Pour autant, dans ce concert, quelques animaux apparaissent avec une fréquence anormalement élevée pour le biotope suggéré par les espèces citées : c'est le cas des grands mammifères ou des autruches par exemple, qui représentent à elles seules plus de 15 % des figurations animales. À l'inverse, les autres oiseaux sont singulièrement rares – quelques pélicans, de possibles flamands – et curieusement aucun n'est montré en plein vol. Il en est de même pour d'autres espèces qui n'apparaissent que quelques fois, lièvres, singes ou phacochères.

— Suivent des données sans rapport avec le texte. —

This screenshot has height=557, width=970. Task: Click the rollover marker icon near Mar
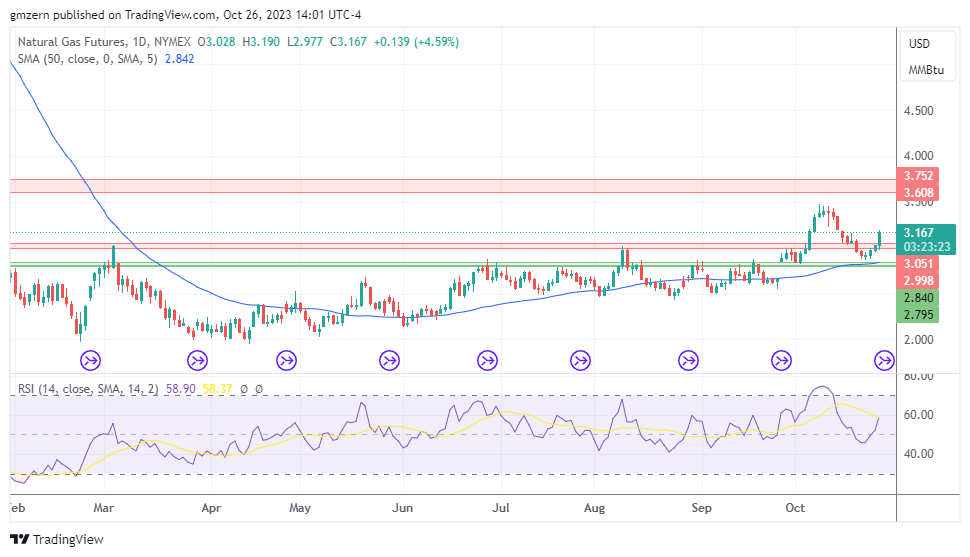click(90, 359)
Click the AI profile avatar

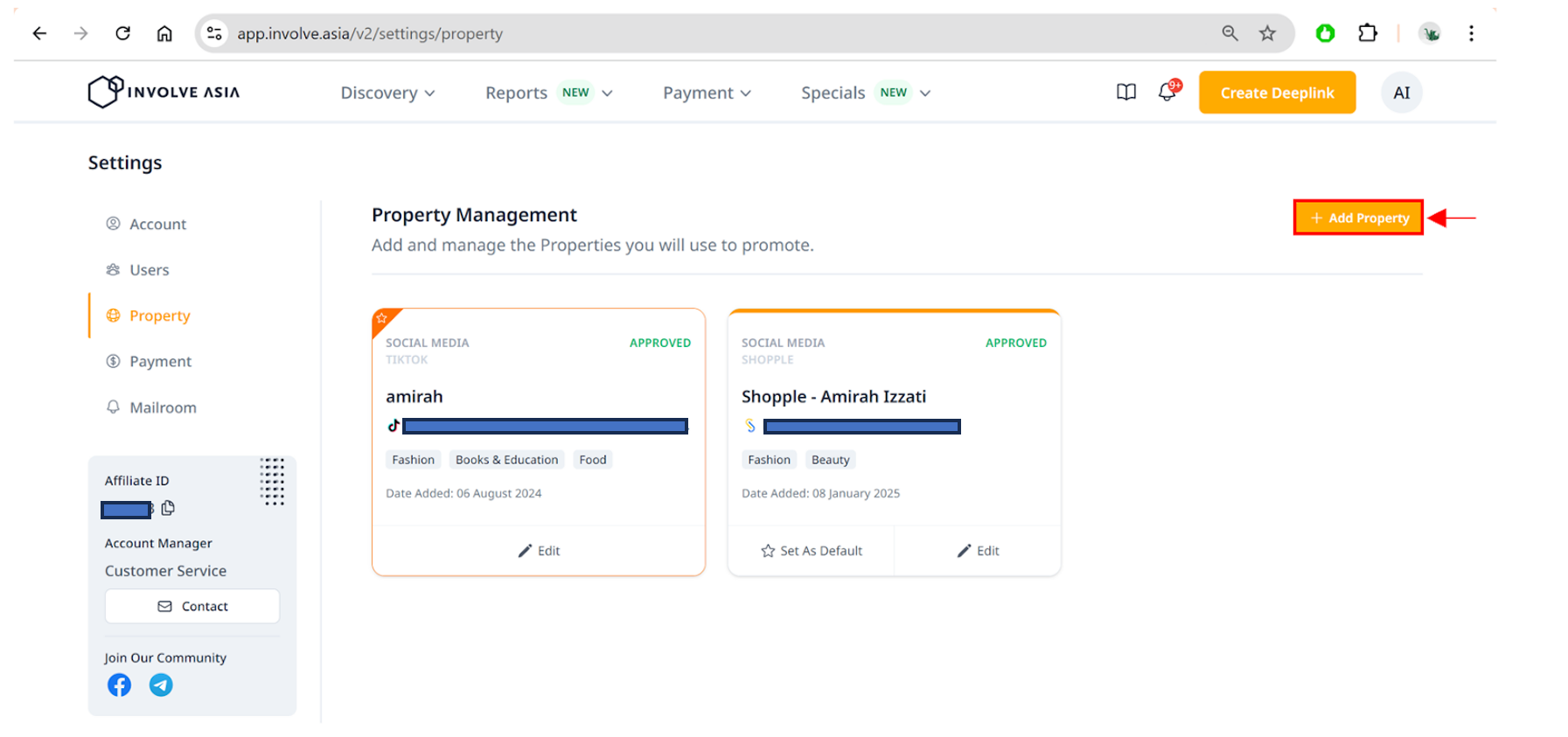pyautogui.click(x=1401, y=93)
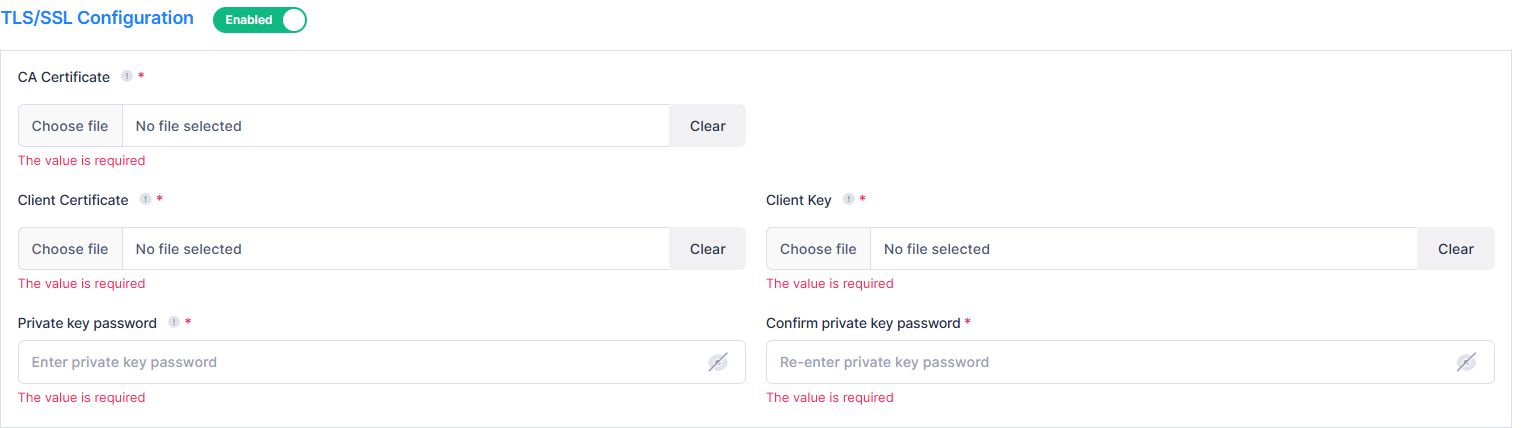Click CA Certificate 'No file selected' area
The image size is (1522, 428).
396,126
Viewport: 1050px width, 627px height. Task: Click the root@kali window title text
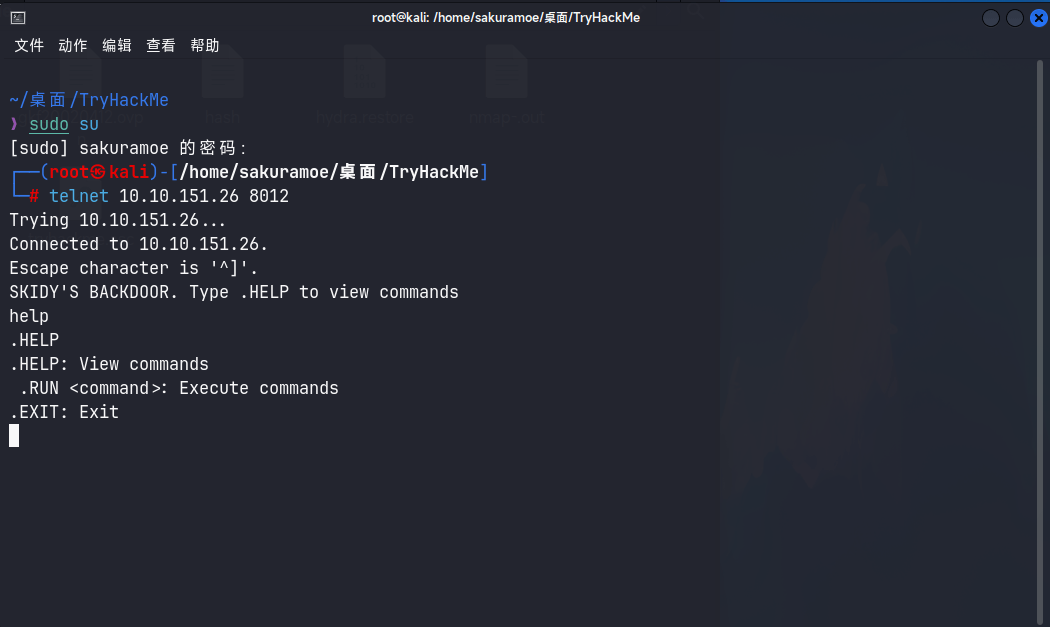tap(506, 18)
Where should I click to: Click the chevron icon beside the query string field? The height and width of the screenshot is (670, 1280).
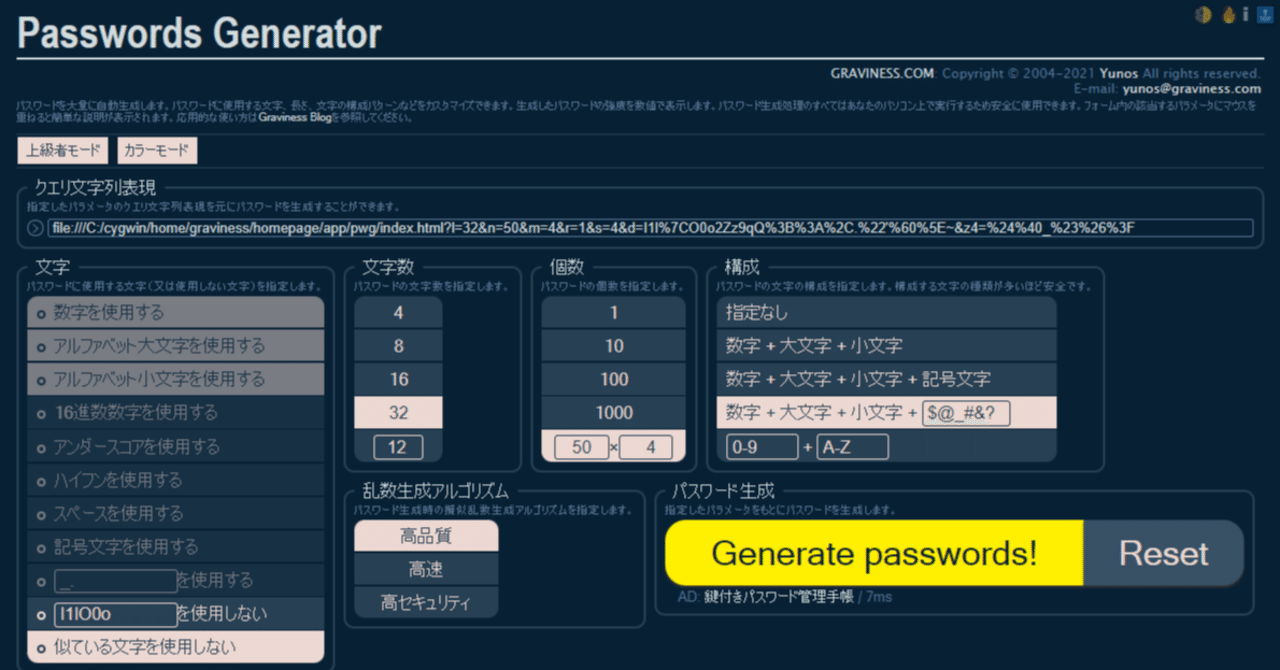click(x=33, y=227)
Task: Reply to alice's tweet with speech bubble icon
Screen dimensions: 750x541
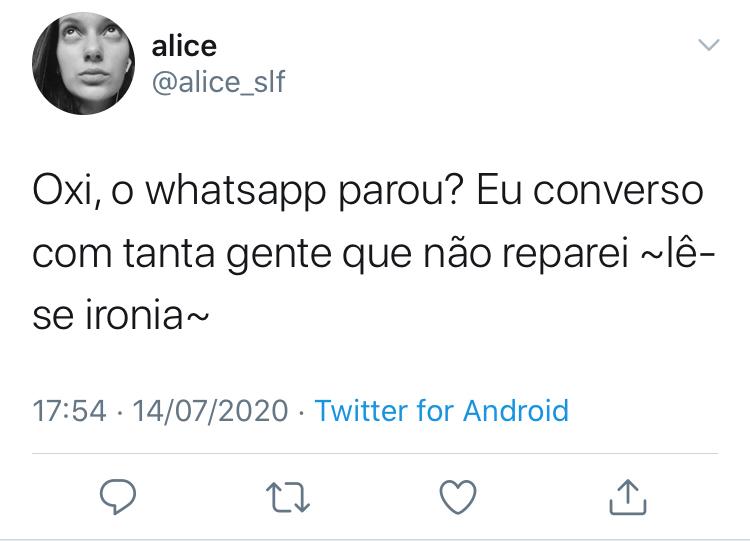Action: coord(118,497)
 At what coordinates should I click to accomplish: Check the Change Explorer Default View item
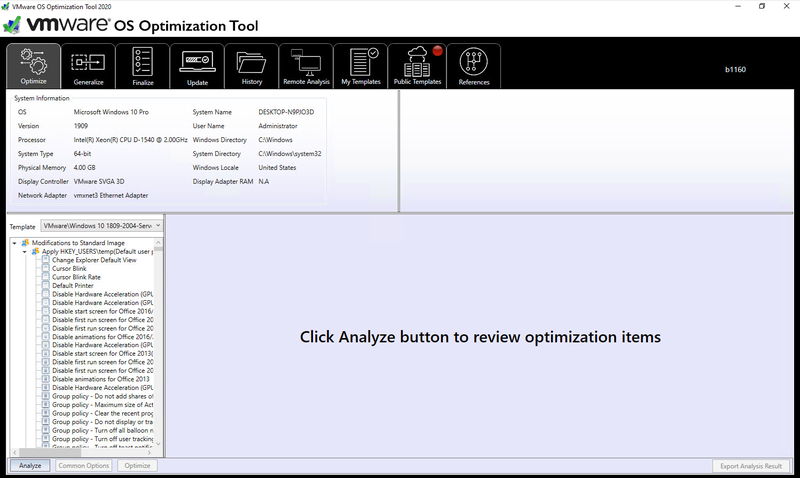45,260
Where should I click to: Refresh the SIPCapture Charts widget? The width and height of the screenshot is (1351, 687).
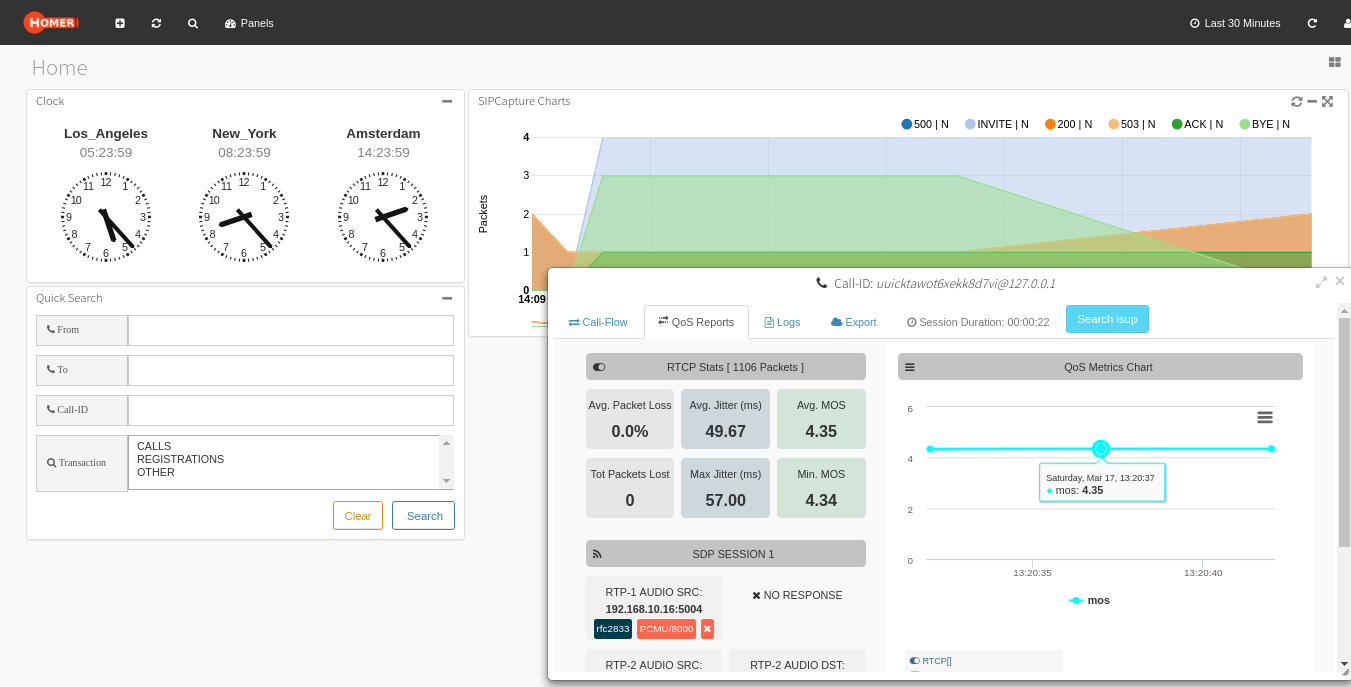point(1297,101)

Ces disproportions ou des absences inexplicables suggèrent que ce bestiaire ne peut être tenu pour un reflet exact de la faune de cette époque et suggèrent une autre interprétation. Confirmation en est donnée par les êtres étranges qui se mêlent à la faune : autruches à tête de girafe, autruches à quatre pattes ou au cornage majestueux, girafes à tête d'âne, hippopotames grimaçants à dentition de carnassier ou singe affublé de grandes élytres.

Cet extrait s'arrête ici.